なお、本発明において、光重合性のネガ型画像形成材にあっては、前述の如くして前記被加工基板上に形成された本発明の青紫色レーザー感光性組成物からなる感光性組成物層上に、光重合性組成物の酸素による重合禁止作用を防止するための酸素遮断層、或いは、前述の分光感度の極大ピークの波長領域を調整するための光透過性調整層等の保護層が形成されていても良い。
その酸素遮断層を構成するものとしては、水、又は、水とアルコールやテトラヒドロフラン等の水混和性有機溶剤との混合溶剤に可溶の水溶性高分子であって、例えば、ポリビニルアルコール、及びその部分アセタール化物、4級アンモニウム塩等によるそのカチオン変性物、スルホン酸ナトリウム等によるそのアニオン変性物等の誘導体、ポリピニルピロリドン、ポリエチレンオキサイド、メチルセルロース、カルボキシメチルセルロース、ヒドロキシエチルセルロース、ヒドロキシプロピルセルロース等が挙げられる。

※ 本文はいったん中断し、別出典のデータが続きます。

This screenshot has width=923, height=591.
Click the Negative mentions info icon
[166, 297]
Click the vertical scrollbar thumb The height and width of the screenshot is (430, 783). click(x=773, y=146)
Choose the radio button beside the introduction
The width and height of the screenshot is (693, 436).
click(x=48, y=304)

それらの中で、酸素遮断性等の面から、ポリビニルアルコール及びその誘導体が好ましく、また、感光性レジスト材層との密着性等の面から、ポリビニルピロリドンやビニルピロリドン−酢酸ビニル共重合体等のビニルピロリドン系重合体が好ましく、本発明における酸素遮断層としては、ポリビニルアルコール或いはその誘導体100重量部に対して、ポリビニルピロリドン系重合体を、好ましくは1〜20重量部、更に好ましくは3〜15重量部混合した混合物として用いるのが好ましい。

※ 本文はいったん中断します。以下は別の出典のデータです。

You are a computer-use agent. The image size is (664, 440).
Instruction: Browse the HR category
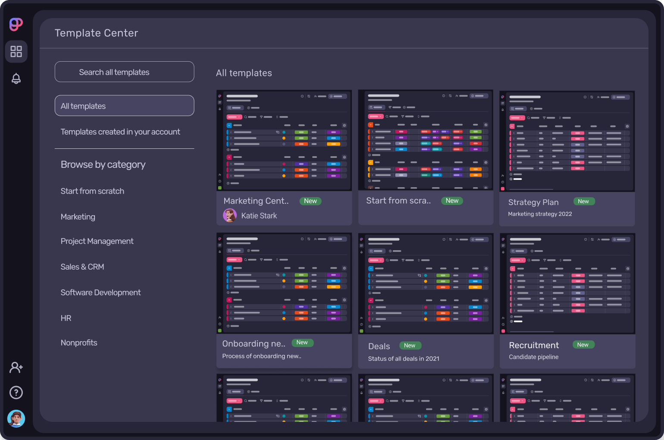[x=66, y=318]
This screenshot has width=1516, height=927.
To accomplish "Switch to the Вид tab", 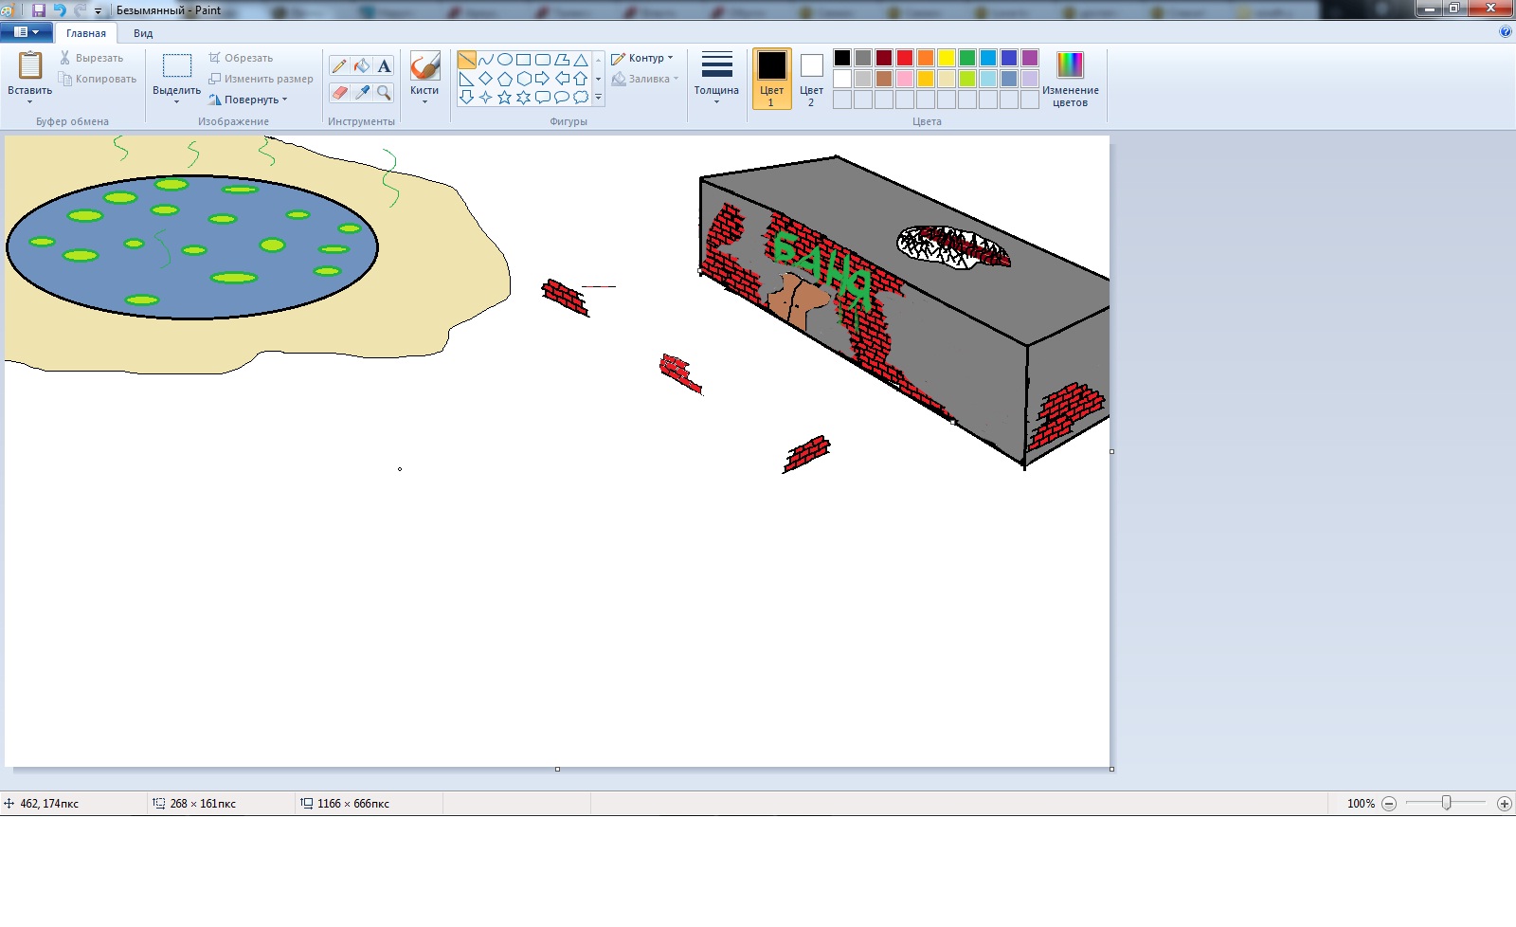I will (x=143, y=33).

また、酸素遮断層としては、保存性付与等の面から、琥珀酸等の有機酸やエチレンジアミンテトラ酢酸等の有機酸塩等を含有するのが好ましく、また、ポリオキシエチレンアルキルフェニルエーテル等のノニオン性、ドデシルベンゼンスルホン酸ナトリウム等のアニオン性、アルキルトリメチルアンモニウムクロライド等のカチオン性等の界面活性剤、消泡剤、色素、可塑剤、pH調整剤等を含有していても良く、それらの合計含有割合は、10重量%以下であるのが好ましく、5重量%以下であるのが更に好ましい。
前記酸素遮断層は、水又は水と水混和性有機溶剤との混合溶剤の溶液として、前述の感光性組成物層と同様の塗布法によって形成され、その塗布量は、乾燥膜厚として、1〜10g/m2の範囲とするのが好ましく、1.5〜7g/m2の範囲とするのが更に好ましい。

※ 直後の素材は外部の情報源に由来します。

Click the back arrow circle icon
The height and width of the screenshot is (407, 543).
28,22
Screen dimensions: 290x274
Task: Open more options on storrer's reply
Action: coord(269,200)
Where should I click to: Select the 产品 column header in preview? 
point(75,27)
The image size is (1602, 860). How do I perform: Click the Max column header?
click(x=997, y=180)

また、光透過性調整層を構成するものとしては、高分子結合材に、例えば、クマリン系色素等の可視領域の光吸収色素を含有させたものが挙げられるが、その際の高分子結合材を前記酸素遮断層に挙げたポリビニルアルコール或いはその誘導体やポリビニルピロリドン系重合体とすることにより、酸素遮断能と光透過性調整能とを有する保護層とすることができる。
本発明の青紫色レーザー感光性組成物で形成される感光性組成物層は、350〜430nmの波長域を含む光源又は青紫色レーザー光による露光、特にレーザー光により走査露光した後、現像処理することによりレジスト画像が形成される。
ここで、350〜430nmの波長域を含む光源としては特に限定されるものではないが、例えば、キセノンランプ、ハロゲンランプ、タングステンランプ、高圧水銀灯、超高圧水銀灯、メタルハライドランプ、中圧水銀灯、低圧水銀灯等のランプ光源が挙げられる。例えば、レーザー露光光源としては、具体的には、HeNeレーザー、アルゴンイオンレーザー、YAGレーザー、HeCdレーザー、半導体レーザー、ルビーレーザー等が挙げられるが、特に、波長域390〜430nmの青紫色領域のレーザー光を発生する光源が好ましく、特に限定されるものではないが、具体的には、中心波長405nmを発振する窒化インジウムガリウム半導体レーザー等が挙げられる。
また、レーザー光による走査露光を行う場合、その走査露光方法も、特に限定されるものではないが、例えば、平面走査露光方式、外面ドラム走査露光方式、内面ドラム走査露光方式等が挙げられ、レーザーの版面での出力光強度を、好ましくは1〜100mW、更に好ましくは3〜70mW、発振波長を、好ましくは390〜430nm、更に好ましくは400〜420nm、ビームスポット径を、好ましくは0.5〜30μm、更に好ましくは1〜20μm、走査速度を、好ましくは50〜500m/秒、更に好ましくは100〜400m/秒、走査密度を、好ましくは2,000dpi以上、更に好ましくは4,000dpi以上として、走査露光する。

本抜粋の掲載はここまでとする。